::: Dataset excerpts

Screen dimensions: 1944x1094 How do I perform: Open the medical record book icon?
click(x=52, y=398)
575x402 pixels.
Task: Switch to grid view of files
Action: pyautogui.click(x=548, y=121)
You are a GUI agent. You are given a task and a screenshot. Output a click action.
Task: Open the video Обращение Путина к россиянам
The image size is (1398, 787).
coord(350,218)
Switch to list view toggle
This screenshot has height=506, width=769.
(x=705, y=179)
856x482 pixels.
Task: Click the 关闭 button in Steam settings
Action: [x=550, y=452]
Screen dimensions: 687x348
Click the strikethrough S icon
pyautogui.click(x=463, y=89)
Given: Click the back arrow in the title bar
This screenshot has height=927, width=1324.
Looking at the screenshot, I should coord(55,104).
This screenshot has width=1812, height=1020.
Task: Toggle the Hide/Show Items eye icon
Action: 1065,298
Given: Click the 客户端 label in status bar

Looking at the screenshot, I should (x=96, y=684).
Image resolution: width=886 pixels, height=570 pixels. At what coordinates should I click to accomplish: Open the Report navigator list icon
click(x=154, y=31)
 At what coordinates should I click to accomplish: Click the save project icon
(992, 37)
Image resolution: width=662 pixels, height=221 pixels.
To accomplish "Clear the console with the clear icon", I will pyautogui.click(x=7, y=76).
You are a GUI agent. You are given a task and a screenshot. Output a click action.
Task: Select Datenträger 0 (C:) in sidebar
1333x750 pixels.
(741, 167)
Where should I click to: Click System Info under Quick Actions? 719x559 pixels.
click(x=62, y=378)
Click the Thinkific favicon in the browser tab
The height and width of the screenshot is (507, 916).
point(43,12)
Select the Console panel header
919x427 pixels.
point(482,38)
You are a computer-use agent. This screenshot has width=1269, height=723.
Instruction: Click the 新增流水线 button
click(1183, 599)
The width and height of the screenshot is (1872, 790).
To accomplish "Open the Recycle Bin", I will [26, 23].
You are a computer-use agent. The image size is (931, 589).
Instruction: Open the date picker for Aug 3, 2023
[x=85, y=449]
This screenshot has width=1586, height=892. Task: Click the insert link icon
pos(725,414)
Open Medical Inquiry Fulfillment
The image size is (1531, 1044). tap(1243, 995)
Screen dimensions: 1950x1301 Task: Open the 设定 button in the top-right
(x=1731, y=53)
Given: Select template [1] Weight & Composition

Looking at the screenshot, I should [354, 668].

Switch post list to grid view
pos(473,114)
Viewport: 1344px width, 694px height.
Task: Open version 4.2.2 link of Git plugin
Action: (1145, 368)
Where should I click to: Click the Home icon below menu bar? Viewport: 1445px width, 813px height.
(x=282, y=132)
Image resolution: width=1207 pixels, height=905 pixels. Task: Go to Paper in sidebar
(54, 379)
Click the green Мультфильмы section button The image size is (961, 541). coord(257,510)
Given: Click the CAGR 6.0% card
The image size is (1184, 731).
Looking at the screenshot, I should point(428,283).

::::::

Restate the whole listing word for word so that no line differs from the original.

Screen dimensions: 1944x1094 How do I perform: Open the medical record book icon?
click(x=52, y=398)
575x402 pixels.
Task: Switch to grid view of files
Action: pyautogui.click(x=548, y=121)
You are a GUI agent. You are given a task and a screenshot. Output a click action.
Task: Open the video Обращение Путина к россиянам
The image size is (1398, 787).
coord(350,218)
Switch to list view toggle
This screenshot has height=506, width=769.
(x=705, y=179)
856x482 pixels.
Task: Click the 关闭 button in Steam settings
Action: [x=550, y=452]
Screen dimensions: 687x348
Click the strikethrough S icon
pyautogui.click(x=463, y=89)
Given: Click the back arrow in the title bar
This screenshot has height=927, width=1324.
Looking at the screenshot, I should coord(55,104).
This screenshot has width=1812, height=1020.
Task: Toggle the Hide/Show Items eye icon
Action: 1065,298
Given: Click the 客户端 label in status bar

Looking at the screenshot, I should (x=96, y=684).
Image resolution: width=886 pixels, height=570 pixels. At what coordinates should I click to accomplish: Open the Report navigator list icon
click(x=154, y=31)
 At what coordinates should I click to accomplish: Click the save project icon
(992, 37)
Image resolution: width=662 pixels, height=221 pixels.
To accomplish "Clear the console with the clear icon", I will pyautogui.click(x=7, y=76).
You are a GUI agent. You are given a task and a screenshot. Output a click action.
Task: Select Datenträger 0 (C:) in sidebar
1333x750 pixels.
(741, 167)
Where should I click to: Click System Info under Quick Actions? 719x559 pixels.
click(x=62, y=378)
Click the Thinkific favicon in the browser tab
The height and width of the screenshot is (507, 916).
point(43,12)
Select the Console panel header
919x427 pixels.
point(482,38)
You are a computer-use agent. This screenshot has width=1269, height=723.
Instruction: Click the 新增流水线 button
click(1183, 599)
The width and height of the screenshot is (1872, 790).
To accomplish "Open the Recycle Bin", I will [26, 23].
You are a computer-use agent. The image size is (931, 589).
Instruction: Open the date picker for Aug 3, 2023
[x=85, y=449]
This screenshot has width=1586, height=892. Task: Click the insert link icon
pos(725,414)
Open Medical Inquiry Fulfillment
The image size is (1531, 1044). tap(1243, 995)
Screen dimensions: 1950x1301 Task: Open the 设定 button in the top-right
(x=1731, y=53)
Given: Select template [1] Weight & Composition

Looking at the screenshot, I should [354, 668].

Switch post list to grid view
pos(473,114)
Viewport: 1344px width, 694px height.
Task: Open version 4.2.2 link of Git plugin
Action: (1145, 368)
Where should I click to: Click the Home icon below menu bar? Viewport: 1445px width, 813px height.
(x=282, y=132)
Image resolution: width=1207 pixels, height=905 pixels. Task: Go to Paper in sidebar
(54, 379)
Click the green Мультфильмы section button The image size is (961, 541). coord(257,510)
Given: Click the CAGR 6.0% card
The image size is (1184, 731).
Looking at the screenshot, I should point(428,283).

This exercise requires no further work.